Set exercise
Print the rows below word for word, leaving out the pictures.

━━ Task inputs ━━

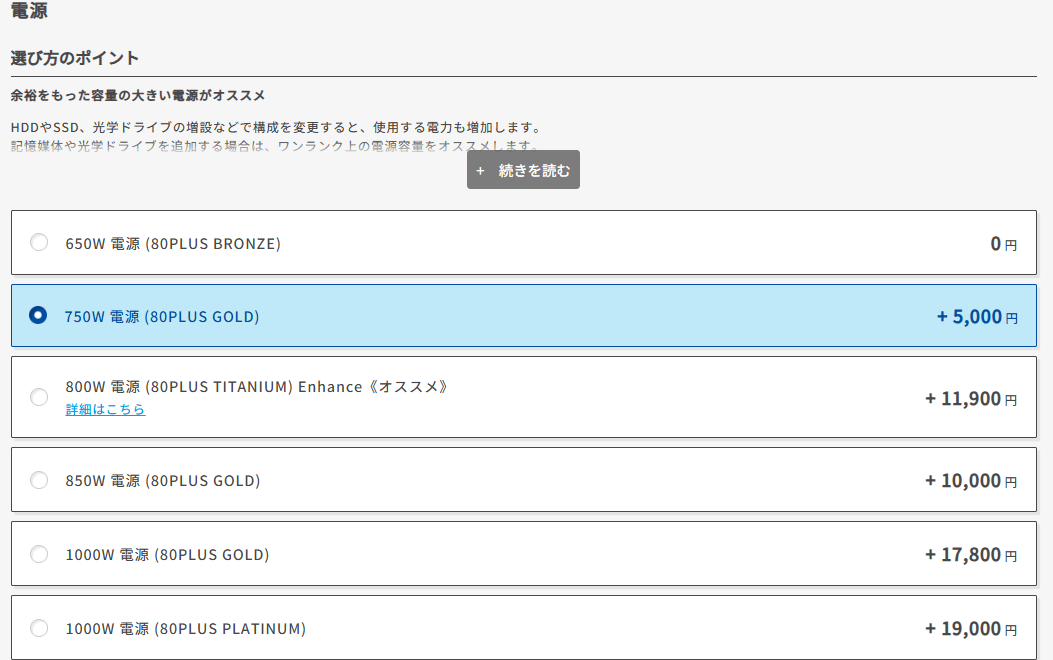Click the +10,000円 price
This screenshot has height=660, width=1053.
(x=970, y=481)
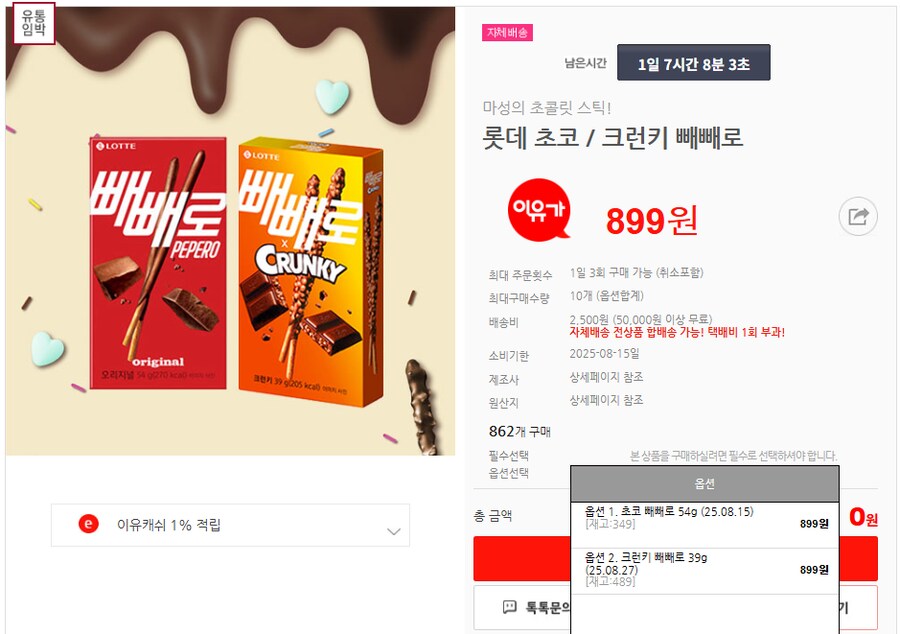Click the orange Crunky Pepero box image

310,273
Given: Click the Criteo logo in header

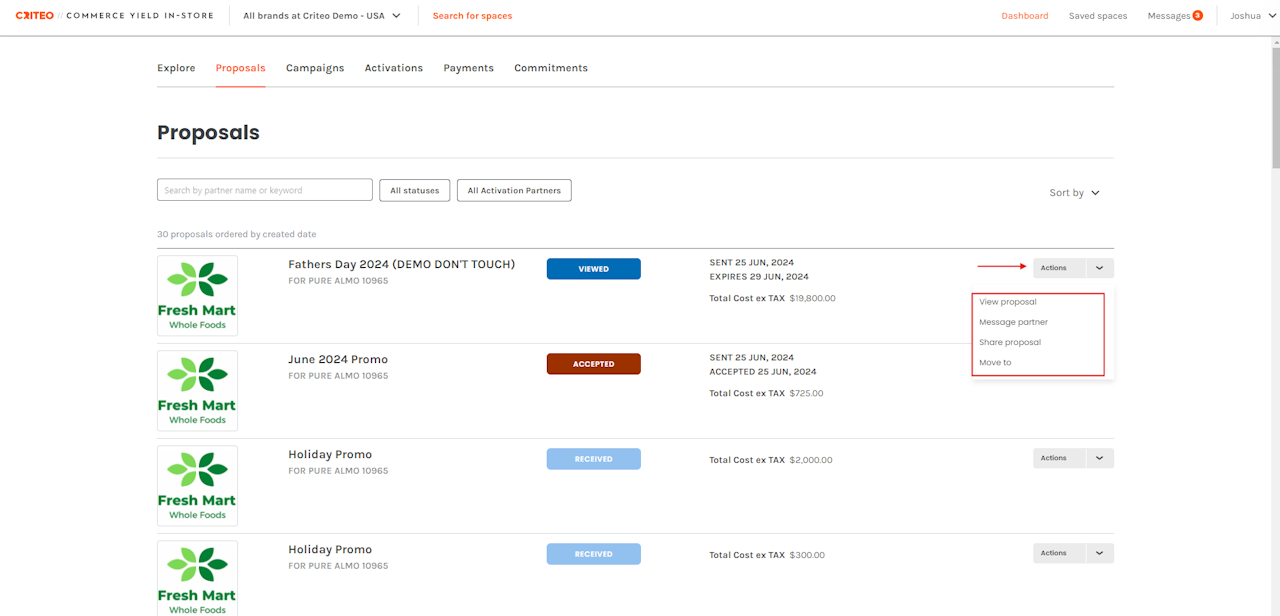Looking at the screenshot, I should 35,16.
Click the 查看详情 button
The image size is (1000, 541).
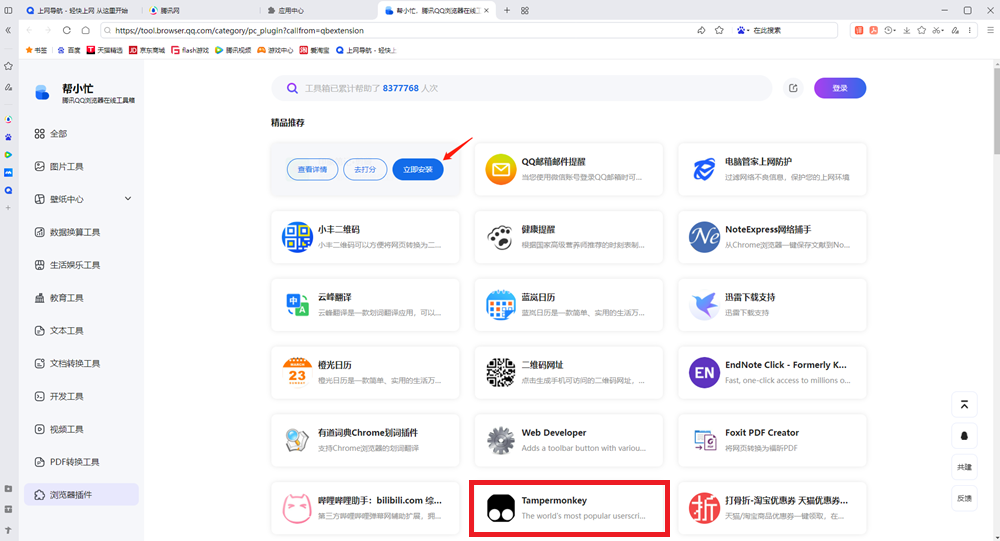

━━━

The reply
Click the +10,000円 price
This screenshot has height=660, width=1053.
(x=970, y=481)
Click the orange Crunky Pepero box image

310,273
Given: Click the Criteo logo in header

Looking at the screenshot, I should 35,16.
Click the 查看详情 button
The image size is (1000, 541).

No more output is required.